50 Ribu Warga Palestina Tewas sejak Agresi Brutal Israel di Jalur Gaza

JAKARTA, uccphilosoph.com – Lebih dari 50.000 warga Palestina telah kehilangan nyawa akibat agresi militer Israel di Jalur Gaza sejak konflik pecah pada 7 Oktober 2023. Data terbaru dari Kementerian Kesehatan Gaza, yang dirilis pada hari Minggu, menyebutkan angka kematian mencapai 50.066 jiwa, dengan lebih dari 113.000 lainnya mengalami luka-luka. Angka ini menandai salah satu periode paling berdarah dalam sejarah konflik Israel-Palestina, memicu kecaman global atas dampak kemanusiaan yang ditimbulkan.

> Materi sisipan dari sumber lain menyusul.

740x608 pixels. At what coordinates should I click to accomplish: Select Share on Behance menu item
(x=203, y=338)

Serangan Israel, yang dimulai sebagai respons atas operasi lintas batas kelompok Hamas, telah menghancurkan sebagian besar wilayah Gaza. Dalam 48 jam terakhir saja, setidaknya 130 orang tewas dan 263 lainnya terluka akibat bombardir udara dan operasi darat. Ribuan warga masih terjebak di bawah reruntuhan, sementara tim penyelamat kesulitan menjangkau mereka karena blokade ketat dan kerusakan infrastruktur. PBB memperingatkan bahwa 85% penduduk Gaza—sekitar 2 juta orang—telah mengungsi, dengan banyak yang hidup dalam kondisi kelaparan akut.
Mayoritas korban adalah perempuan dan anak-anak, dengan laporan menyebut lebih dari 17.000 anak tewas sejak agresi dimulai. Rumah sakit, sekolah, dan kamp pengungsi menjadi sasaran serangan, termasuk Rumah Sakit Al-Shifa yang berulang kali digempur. Israel berdalih operasinya menargetkan infrastruktur Hamas, namun dampaknya terhadap warga sipil telah menuai tuduhan genosida dari berbagai pihak, termasuk organisasi hak asasi manusia dan beberapa pemimpin dunia.

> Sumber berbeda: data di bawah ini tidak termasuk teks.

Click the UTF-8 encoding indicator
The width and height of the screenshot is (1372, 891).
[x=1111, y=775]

Komunitas internasional terbelah. AS terus mendukung Israel dengan bantuan militer, sementara negara-negara seperti Turki dan anggota Uni Eropa menyerukan gencatan senjata segera. Resolusi Dewan Keamanan PBB untuk menghentikan konflik berulang kali dimentahkan, sementara Mahkamah Internasional masih memproses kasus dugaan genosida terhadap Israel.

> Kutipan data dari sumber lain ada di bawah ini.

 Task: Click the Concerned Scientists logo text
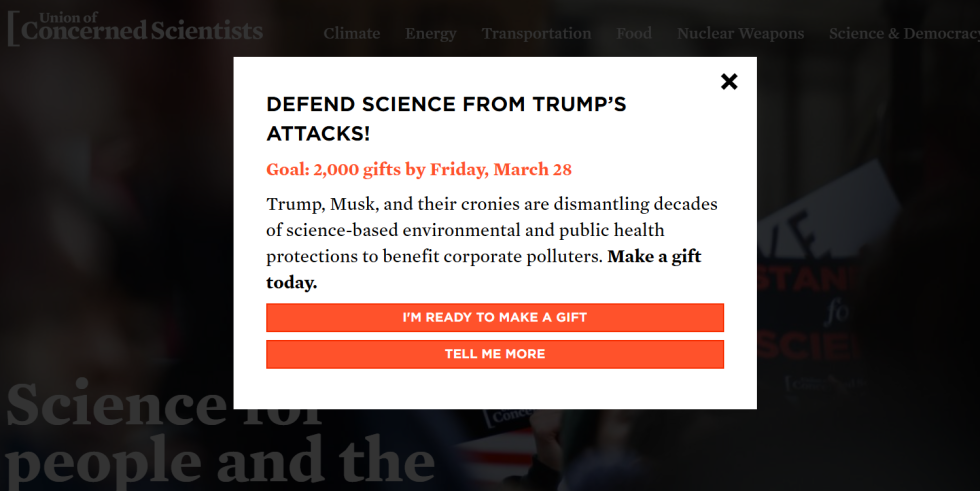[x=142, y=31]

Di tengah kehancuran, warga Gaza seperti Umm Ahmed, seorang ibu dari Rafah, berkata, “Kami kehilangan segalanya—rumah, keluarga, harapan. Dunia hanya menonton.” Dengan angka korban yang terus bertambah, pertanyaan besar kini adalah: sampai kapan tragedi ini akan berlangsung?